Understanding Subqueries

A subquery is a query that is embedded within another query. Subqueries are sometimes also referred to as subselects because one SELECT statement appears within another. Let's look at how subqueries can be useful.

Filtering by Subquery

You can use the result of a query like you use a list of values with the IN operator to filter a query based on the result of another query. The subquery appears in parentheses after the IN keyword.

The following query fetches all columns from the products table, but only for those product codes that were part of order number 1:

MariaDB> SELECT *
 -> FROM products
 -> WHERE product_code IN (
 -> SELECT product_code
 -> FROM order_lines
 -> WHERE order_id = 1
 -> );
+--------------+---------------+--------+--------+
| product_code | name | weight | price |
+--------------+---------------+--------+--------+
| MINI | Small product | 1.50 | 5.99 |
| MAXI | Large product | 8.00 | 15.99 |
+--------------+---------------+--------+--------+
2 rows in set (0.00 sec)

Formatting Subqueries

In the previous example, the subquery was indented from the main query for clarity. Remember, you can use as many spaces and carriage returns as you like to keep things readable.

Let's break down how MariaDB evaluates this query. First, the subquery is executed to find a list of product codes. If you run the subquery on its own, you will see the following result:

MariaDB> SELECT product_code
 -> FROM order_lines
 -> WHERE order_id = 1;
+--------------+
| product_code |
+--------------+
| MINI |
| MAXI |
+--------------+
2 rows in set (0.00 sec)

So using this result, after evaluating the subquery, MariaDB runs a query that is the same as the following:

MariaDB> SELECT *
 -> FROM products
 -> WHERE product_code IN ('MINI", 'MAXI")
+--------------+---------------+--------+-------+
| product_code | name | weight | price |
+------------- +---------------+--------+-------+
| MINI | Small product | 1.50 | 5.99 |
| MAXI | Large product | 8.00 | 15.99 |
+--------------+---------------+--------+-------+
2 rows in set (0.01 sec)

As you can see, using a subquery in this type of situation saves you from having to perform two queries separately and insert the result of the first into the secondeither yourself by hand or using a data structure in a programming language.

Query Performance

The syntax of a subquery makes your SQL statement very easy to read, but often there are more efficient ways of performing the same task. You will learn how to perform similar operations using table joins in the next lesson.

The Correlated Subquery

If a subquery involves a table that also appears in the outer SELECT statement, it is known as a correlated subquery.

MariaDB cannot evaluate this type of subquery by feeding the result of the inner SELECT statement into the outer query because each SELECT statement relies on values from the other.

To reference the same table more than once in the same query, you must use table aliases. These work just the same as the column aliases you have already come across, but they enable you to qualify columns from a table using an abbreviated alias.

To alias a table, give it an alias name immediately after the table name in the FROM clause.

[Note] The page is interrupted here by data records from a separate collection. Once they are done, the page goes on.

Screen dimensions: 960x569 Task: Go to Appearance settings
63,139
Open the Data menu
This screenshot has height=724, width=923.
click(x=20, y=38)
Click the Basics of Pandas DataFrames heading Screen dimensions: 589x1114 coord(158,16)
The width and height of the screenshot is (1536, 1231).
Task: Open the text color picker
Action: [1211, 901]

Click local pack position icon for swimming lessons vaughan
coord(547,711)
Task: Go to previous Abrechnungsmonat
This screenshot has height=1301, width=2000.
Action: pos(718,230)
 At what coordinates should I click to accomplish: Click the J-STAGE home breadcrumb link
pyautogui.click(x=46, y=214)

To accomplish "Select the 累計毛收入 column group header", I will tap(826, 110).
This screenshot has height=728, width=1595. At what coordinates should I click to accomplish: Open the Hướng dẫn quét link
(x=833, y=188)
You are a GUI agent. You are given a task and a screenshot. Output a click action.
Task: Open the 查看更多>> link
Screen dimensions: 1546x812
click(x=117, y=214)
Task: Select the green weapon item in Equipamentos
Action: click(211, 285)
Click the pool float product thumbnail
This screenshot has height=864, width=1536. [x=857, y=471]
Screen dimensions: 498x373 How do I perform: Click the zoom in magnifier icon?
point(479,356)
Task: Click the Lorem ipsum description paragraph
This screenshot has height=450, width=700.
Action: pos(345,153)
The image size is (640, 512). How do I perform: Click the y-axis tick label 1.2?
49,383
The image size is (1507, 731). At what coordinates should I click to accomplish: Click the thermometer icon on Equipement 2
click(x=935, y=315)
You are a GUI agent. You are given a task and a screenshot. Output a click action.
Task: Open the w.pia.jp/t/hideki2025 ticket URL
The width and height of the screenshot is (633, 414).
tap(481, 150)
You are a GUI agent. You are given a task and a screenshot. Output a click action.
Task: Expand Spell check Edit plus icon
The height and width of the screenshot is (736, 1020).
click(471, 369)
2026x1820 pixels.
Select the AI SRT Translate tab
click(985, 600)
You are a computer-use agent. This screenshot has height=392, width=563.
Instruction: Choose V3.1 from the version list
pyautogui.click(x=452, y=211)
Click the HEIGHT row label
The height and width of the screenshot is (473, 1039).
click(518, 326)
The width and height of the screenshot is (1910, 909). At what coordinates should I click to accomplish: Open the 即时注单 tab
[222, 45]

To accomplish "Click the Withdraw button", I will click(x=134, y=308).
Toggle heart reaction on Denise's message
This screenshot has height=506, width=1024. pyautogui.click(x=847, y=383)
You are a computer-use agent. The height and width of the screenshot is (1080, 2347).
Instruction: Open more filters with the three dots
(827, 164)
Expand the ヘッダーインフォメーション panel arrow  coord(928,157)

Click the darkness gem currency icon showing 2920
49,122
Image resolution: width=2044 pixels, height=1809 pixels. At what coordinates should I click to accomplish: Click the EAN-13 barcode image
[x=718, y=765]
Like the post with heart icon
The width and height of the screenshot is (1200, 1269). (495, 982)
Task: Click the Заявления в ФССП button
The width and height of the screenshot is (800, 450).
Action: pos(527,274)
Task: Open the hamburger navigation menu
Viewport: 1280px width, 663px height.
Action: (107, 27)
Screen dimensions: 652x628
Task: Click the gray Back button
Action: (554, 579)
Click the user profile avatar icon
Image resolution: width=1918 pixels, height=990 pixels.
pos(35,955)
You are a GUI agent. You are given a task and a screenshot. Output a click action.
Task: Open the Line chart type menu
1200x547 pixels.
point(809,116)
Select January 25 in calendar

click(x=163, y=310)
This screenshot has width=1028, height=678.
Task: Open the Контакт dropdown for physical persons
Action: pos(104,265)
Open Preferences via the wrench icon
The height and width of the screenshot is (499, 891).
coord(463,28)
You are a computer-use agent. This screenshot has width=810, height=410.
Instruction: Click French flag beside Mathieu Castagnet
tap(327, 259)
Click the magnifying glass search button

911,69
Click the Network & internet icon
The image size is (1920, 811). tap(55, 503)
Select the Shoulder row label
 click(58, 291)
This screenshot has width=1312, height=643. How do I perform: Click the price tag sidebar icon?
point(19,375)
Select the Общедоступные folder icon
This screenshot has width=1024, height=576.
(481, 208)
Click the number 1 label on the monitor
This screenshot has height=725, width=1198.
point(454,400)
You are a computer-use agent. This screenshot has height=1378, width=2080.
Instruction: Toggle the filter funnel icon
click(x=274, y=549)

The AS keyword is optional for table aliases.

The following example uses a correlated subquery on the order_lines table, comparing the average quantity of each product ordered at a time to every order that included that product in turn. The result is a list of orders in which a higher than average quantity of each product was shipped.

MariaDB> SELECT order_id, product_code, quantity
 -> FROM order_lines ol1
 -> WHERE quantity > (
 -> SELECT AVG(quantity)
 -> FROM order_lines ol2
 -> WHERE ol2.product_code = ol1.product_code
 -> );
+----------+--------------+----------+
| order_id | product_code | quantity |
+--------- +--------------+----------+
| 2 | MAXI | 12 | 
| 3 | MINI | 16 |
| 4 | MINI | 16 |
| 4 | MAXI | 10 |
| 5 | MAXI | 10 |
+----------+--------------+----------+
5 rows in set (0.00 sec)

The query fetches data from the order_lines table twice, aliased to ol1 and ol2. The tablename.column notation is used to qualify a column name in SQL; in this case, however, the table name would be the same, so two different aliases are required.

This example is a correlated subquery because the inner subquery cannot be executed outside this complete SQL statement. It references ol1.product_code, a column from the outer query.

Correlated Subquery Performance

Although it is a powerful SQL construct, the correlated subquery can be slow to execute if the result sets from each SELECT statement are large. If there is another way to find the same information in SQL, it will probably run faster than a correlated subquery.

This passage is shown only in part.